[Date Prev][Date Next][Thread Prev][Thread Next][Date Index][Thread Index]

Re: [idn] Re: Chinese Domain Name Consortium (CDNC)Declaration

To: Erin Chen <erin@twnic.net.tw>, Scott Bradner <sob@harvard.edu>
Subject: Re: [idn] Re: Chinese Domain Name Consortium (CDNC)Declaration
From: John C Klensin <klensin@jck.com>
Date: Mon, 04 Feb 2002 08:35:28 -0500
Cc: deng@cnnic.net.cn, Elisabeth.Porteneuve@cetp.ipsl.fr, mclaughlin@pobox.com,ajm@icann.org, alanysho@hkdnr.net.hk, christine.tsang@hkdnr.net.hk, fred@cisco.com,harald@Alvestrand.no, hlqian@cnnic.net.cn, hoho@iis.sinica.edu.tw, htk@eecs.harvard.edu,huangk@alum.sinica.edu, iab@ISI.EDU, idn@ops.ietf.org, iesg@ietf.org, jasonho@umac.mo, jet-member@nic.ad.jp,jseng@pobox.org.sg, lee@whale.cnnic.net.cn, lynn@icann.org, mao@cnnic.net.cn,Marc.Blanchet@viagenie.qc.ca, mkatoh@mkatoh.net, mouhamet@next.sn, narten@us.ibm.com, nordmark@eng.sun.com,paf@cisco.com, phoffman@imc.org, qhhu@public.bta.net.cn, sharil@cmc.gov.my,shkyong@kgsm.kaist.ac.kr, snw@twnic.net.tw
In-reply-to: <3C5E6549.50309@twnic.net.tw>
References: <3C5E6549.50309@twnic.net.tw>

Scott (and others),

Let me see if I can make an analogy that explains the way I
understand this problem.

Erin (and others), 

If I have this wrong, please correct me --I still have a great
deal to learn.  If I do not, please think about the examples and
cases given, as they may help to explain why many of the users
of alphabetic languages have been reluctant to put TC<->SC
mapping into nameprep or some other IDNA step.

---------

As you know, there have been several attempts to "reform"
English spelling in the last couple of centuries.  The intent
has been to remove the silent characters, reduce idiosyncracies
due to the different language of origin of different words, to
get the spellings into a purely phonetic form or some
combination of them.   Few of these have gone anywhere, but
suppose that a system that rationalized only the thousand most
frequently used words had been adopted in the US and was in
moderately wide use, and that the change had been made within
the lifetime of many, or most, of English-users in the US.
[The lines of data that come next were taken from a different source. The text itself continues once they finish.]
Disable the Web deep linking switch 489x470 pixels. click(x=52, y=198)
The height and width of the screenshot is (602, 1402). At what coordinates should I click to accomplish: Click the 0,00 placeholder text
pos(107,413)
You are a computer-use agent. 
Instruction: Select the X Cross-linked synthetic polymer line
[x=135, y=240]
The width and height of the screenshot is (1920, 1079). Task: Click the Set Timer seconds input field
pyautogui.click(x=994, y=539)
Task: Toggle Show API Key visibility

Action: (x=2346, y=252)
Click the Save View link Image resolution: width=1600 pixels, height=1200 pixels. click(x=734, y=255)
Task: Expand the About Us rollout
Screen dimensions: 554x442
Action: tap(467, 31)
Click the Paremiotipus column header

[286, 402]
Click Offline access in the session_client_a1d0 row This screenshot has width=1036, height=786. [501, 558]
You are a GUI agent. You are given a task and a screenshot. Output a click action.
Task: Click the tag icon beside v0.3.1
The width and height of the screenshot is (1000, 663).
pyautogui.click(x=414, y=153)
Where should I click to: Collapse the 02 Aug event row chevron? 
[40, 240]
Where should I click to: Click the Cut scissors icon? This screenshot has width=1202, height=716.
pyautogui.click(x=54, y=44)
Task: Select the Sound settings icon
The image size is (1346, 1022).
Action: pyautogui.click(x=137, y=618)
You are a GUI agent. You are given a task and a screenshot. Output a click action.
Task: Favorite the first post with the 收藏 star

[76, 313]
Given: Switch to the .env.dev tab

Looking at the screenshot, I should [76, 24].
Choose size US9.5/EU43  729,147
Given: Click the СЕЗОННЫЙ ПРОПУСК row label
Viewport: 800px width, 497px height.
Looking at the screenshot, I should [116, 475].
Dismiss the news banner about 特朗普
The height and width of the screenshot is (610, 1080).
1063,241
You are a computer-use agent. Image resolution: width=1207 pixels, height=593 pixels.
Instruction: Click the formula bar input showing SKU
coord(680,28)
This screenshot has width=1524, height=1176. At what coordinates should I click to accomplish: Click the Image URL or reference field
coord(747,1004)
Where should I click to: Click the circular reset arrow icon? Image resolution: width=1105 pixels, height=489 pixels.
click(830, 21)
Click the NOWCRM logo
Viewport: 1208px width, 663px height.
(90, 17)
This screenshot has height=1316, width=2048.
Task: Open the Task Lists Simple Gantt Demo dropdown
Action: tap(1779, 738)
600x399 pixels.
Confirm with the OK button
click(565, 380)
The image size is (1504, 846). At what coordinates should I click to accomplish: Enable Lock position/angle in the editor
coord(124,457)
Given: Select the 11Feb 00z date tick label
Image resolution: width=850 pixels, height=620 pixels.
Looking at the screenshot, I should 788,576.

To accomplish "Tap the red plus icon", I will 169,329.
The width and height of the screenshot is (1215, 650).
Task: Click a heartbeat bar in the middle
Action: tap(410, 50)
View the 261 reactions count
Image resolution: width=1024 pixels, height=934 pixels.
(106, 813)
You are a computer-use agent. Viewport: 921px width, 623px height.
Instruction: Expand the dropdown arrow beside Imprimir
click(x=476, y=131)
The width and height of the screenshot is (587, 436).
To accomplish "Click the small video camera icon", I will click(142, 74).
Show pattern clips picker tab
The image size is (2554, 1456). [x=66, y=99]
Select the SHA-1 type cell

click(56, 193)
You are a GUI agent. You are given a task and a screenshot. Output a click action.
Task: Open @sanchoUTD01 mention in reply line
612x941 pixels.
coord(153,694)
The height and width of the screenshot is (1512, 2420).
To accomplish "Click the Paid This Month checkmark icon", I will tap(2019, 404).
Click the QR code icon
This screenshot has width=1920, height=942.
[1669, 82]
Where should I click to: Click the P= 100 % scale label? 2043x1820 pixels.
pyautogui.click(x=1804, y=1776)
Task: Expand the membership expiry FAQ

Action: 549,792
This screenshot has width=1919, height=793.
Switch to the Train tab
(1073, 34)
Now, what we would end up with is an odd set of combinations.
Many words within that thousand would not be changed (how could
you simplify "a" or "is" ?).  Others would exist in post-change
form in ordinary writing, but in pre-change form in, e.g., names
and trademarks of companies that had existed and been in wide
use pre-change (e.g., I can't imagine a well-know breakfast food
firm being happy trying to change all of its corporate and
advertising materials to "Kelogz") and in older texts.   The
change would be slower, or would not be adopted at all, in other
English-speaking countries, with enclaves of English speakers in
non-English-speaking countries making the change most slowly of
all.  But all users of English would need to get used to seeing,
or puzzling out, the variants or they would discover that their
ability to read the language --as written-- would deteriorate
over time.  Would these things get mixed?  Of course they would:
To use an example I have used before in different form, consider
the well-known firm
   toz-(Cyrillic Ya)-us
and its likely insistence that, somehow, 
   toys-r-us
   toys-(Cyrillic Ya)-us
   toz-r-us
and maybe even
   toysrus
and that set of four additional variations.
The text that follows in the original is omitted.